### Activity 1
Decide whether each statement agrees with the passage on God and goodness below. Answer yes or no for each and quote the exact words of the passage that decide it.
(a) The writer holds that power is what defines "God."
(b) The writer claims to be certain that the creator is good.
(c) The writer says God created the universe to support life so that He would not know what we will do before we choose.
### Activity 2
In the passage on God and goodness below, the writer names the things that can only be absolute if there are reasons why it is good. List every one of them.

### Text shown
=-=-=
NO! I am saying the precise opposite. That “God” is defined by good, that I refuse to call something which is not good by the name/word “God.” I am not saying that something is good just because God did it or that the creator of the universe is necessarily good. I do believe that the creator is good and I think I have good reasons for believing so, but I could be wrong. Power does not define “God” either. After all do we not refer to the devil as “the god of this world.” Evil may have the power in this world but it does not and never will have my regard.
Yes and I do not. I call that divine relativism. I insist that morality, ethics, or the good can only be absolute if there are reasons why it is good. Or to put it in terms of Euthyphro’s dilemma, God does/chooses it because it is good, and not the fact that He does/chooses is what it makes it good.
Agreed. I would further take this to mean what I say above, that for God what is good is more important that His own identity. His word is about what is good, and this is more important than his name. If you do evil then doing so in the name of “God” does not make it good and God will not see it as something done for Him, but for the other guy.
But I do not believe this. I believe this is the whole point of His creation of the mankind and the universe – to be something which He does not control. God created the universe to support life (a phenomenon of self-organization) precisely so that He would not know what we will do before we make our choice. That He exists outside of time means He is not bound by our pace, but the whole point of the phenomenon of life and the laws of nature is that He can only involve Himself in the events of our life before He reads the next page. The world is not a book already written but a book that is being written by both our choices and His.
=-=-=
### Records provided
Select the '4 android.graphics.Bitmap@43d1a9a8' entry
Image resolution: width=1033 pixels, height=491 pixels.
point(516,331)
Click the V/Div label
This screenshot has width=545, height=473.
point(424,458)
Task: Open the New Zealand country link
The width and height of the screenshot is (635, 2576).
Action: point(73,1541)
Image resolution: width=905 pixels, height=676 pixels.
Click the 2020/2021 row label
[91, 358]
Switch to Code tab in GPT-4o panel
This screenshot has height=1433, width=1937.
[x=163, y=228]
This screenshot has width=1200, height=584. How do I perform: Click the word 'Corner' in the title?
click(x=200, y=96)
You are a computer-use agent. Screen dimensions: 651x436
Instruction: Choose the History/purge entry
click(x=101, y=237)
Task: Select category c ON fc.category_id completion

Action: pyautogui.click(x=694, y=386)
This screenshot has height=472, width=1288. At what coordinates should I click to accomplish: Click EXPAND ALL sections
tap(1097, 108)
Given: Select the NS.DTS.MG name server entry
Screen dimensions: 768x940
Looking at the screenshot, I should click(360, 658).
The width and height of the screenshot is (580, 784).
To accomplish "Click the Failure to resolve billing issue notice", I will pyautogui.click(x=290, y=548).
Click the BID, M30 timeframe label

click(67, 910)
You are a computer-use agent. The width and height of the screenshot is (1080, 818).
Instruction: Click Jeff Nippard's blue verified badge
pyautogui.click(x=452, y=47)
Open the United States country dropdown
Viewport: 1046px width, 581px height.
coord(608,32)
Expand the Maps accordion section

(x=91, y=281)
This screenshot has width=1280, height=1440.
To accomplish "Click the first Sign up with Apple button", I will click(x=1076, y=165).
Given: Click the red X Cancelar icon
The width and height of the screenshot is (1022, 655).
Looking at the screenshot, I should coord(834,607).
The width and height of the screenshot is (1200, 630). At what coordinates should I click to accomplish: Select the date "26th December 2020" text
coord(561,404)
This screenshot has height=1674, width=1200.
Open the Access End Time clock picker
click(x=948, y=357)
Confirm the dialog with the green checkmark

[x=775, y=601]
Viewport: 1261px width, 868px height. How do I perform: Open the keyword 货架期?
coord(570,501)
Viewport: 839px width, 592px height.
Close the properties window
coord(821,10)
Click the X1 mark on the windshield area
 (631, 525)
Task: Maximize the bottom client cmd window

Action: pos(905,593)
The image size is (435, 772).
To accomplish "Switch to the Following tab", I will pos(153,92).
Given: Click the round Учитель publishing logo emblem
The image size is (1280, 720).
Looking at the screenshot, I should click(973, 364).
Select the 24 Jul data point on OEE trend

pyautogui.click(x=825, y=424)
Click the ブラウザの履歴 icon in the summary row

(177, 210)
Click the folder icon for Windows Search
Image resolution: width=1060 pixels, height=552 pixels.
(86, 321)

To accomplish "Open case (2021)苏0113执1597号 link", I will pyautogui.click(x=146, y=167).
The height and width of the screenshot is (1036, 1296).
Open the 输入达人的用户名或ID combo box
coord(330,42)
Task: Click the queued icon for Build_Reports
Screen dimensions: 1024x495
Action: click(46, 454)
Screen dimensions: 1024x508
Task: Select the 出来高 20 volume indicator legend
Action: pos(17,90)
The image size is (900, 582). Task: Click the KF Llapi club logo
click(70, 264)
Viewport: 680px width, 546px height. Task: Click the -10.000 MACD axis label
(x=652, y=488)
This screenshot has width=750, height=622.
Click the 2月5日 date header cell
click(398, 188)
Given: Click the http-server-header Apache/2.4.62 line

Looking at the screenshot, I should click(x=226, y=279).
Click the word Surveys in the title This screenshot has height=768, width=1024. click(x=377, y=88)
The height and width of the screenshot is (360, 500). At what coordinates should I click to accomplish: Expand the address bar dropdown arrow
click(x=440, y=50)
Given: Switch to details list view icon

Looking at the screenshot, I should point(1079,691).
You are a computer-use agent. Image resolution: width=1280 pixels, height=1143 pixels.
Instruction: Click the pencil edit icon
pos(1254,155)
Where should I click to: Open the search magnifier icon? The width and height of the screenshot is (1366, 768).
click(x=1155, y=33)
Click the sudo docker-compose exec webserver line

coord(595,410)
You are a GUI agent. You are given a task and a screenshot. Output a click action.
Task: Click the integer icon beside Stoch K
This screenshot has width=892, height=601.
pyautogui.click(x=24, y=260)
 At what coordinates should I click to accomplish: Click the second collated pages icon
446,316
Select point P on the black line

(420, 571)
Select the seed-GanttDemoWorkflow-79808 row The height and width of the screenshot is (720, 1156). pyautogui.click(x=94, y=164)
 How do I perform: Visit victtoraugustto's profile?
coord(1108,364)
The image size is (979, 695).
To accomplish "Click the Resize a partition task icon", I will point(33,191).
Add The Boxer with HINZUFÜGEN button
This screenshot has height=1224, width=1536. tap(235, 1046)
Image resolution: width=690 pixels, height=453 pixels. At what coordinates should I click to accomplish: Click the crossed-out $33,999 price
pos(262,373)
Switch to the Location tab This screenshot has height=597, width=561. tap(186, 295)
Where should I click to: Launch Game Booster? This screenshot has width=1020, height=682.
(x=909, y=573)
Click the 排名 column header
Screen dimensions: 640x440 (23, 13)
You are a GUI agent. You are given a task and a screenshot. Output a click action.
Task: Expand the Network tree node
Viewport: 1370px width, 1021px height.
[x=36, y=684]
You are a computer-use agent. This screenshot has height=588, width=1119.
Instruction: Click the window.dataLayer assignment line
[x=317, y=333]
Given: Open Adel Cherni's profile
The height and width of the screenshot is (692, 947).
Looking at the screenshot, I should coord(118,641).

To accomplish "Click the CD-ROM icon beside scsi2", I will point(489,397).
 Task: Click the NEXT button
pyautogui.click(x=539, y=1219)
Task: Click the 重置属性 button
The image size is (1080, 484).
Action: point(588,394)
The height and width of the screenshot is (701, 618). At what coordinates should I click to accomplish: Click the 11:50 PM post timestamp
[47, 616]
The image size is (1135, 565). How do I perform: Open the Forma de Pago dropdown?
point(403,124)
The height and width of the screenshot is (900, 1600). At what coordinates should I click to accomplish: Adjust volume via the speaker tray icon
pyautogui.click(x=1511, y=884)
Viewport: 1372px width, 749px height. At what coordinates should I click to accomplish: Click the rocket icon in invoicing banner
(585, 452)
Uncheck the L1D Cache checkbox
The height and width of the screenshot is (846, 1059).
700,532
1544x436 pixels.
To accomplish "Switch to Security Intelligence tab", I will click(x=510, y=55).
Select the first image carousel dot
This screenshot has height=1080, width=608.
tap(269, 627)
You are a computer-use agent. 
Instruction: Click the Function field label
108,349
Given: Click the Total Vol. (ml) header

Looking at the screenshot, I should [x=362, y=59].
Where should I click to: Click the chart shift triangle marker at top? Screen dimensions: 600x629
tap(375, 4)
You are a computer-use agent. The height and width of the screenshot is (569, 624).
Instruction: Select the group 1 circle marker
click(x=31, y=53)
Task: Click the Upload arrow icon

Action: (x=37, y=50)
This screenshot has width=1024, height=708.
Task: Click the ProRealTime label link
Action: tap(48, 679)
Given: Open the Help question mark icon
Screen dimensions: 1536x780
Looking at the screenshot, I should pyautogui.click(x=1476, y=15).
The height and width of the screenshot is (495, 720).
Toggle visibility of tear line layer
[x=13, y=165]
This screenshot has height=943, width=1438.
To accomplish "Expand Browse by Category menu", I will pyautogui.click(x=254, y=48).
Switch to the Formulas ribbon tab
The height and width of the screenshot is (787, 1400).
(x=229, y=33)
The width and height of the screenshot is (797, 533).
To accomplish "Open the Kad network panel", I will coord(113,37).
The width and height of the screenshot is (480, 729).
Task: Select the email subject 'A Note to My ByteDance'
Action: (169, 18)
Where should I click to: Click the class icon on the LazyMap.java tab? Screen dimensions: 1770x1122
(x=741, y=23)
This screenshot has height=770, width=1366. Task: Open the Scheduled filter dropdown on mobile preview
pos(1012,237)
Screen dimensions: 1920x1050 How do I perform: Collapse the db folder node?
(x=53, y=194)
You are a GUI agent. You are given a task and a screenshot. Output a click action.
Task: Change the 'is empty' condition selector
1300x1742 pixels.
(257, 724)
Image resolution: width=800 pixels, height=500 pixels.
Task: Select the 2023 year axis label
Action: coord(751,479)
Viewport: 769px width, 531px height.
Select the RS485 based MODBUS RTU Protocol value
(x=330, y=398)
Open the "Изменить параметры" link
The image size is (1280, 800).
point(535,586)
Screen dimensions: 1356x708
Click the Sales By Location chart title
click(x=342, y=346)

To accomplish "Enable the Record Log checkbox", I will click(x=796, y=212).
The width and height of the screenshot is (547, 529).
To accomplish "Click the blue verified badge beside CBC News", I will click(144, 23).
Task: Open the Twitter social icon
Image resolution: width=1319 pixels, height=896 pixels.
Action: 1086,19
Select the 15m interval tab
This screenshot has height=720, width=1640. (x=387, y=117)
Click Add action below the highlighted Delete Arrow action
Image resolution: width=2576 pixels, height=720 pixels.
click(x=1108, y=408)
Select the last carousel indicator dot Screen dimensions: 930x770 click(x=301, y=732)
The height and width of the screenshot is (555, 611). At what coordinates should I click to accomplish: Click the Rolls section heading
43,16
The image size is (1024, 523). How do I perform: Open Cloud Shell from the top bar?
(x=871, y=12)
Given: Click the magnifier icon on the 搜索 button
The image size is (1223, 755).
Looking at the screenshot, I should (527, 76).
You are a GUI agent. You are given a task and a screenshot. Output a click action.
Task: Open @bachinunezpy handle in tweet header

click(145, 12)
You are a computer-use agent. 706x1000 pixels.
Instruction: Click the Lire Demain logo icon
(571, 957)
=-=-=
### Response box 1
(a) No: "Power does not define “God” either."
(b) No: "I do believe that the creator is good and I think I have good reasons for believing so, but I could be wrong."
(c) Yes: "God created the universe to support life (a phenomenon of self-organization) precisely so that He would not know what we will do before we make our choice."

### Response box 2
- morality
- ethics
- the good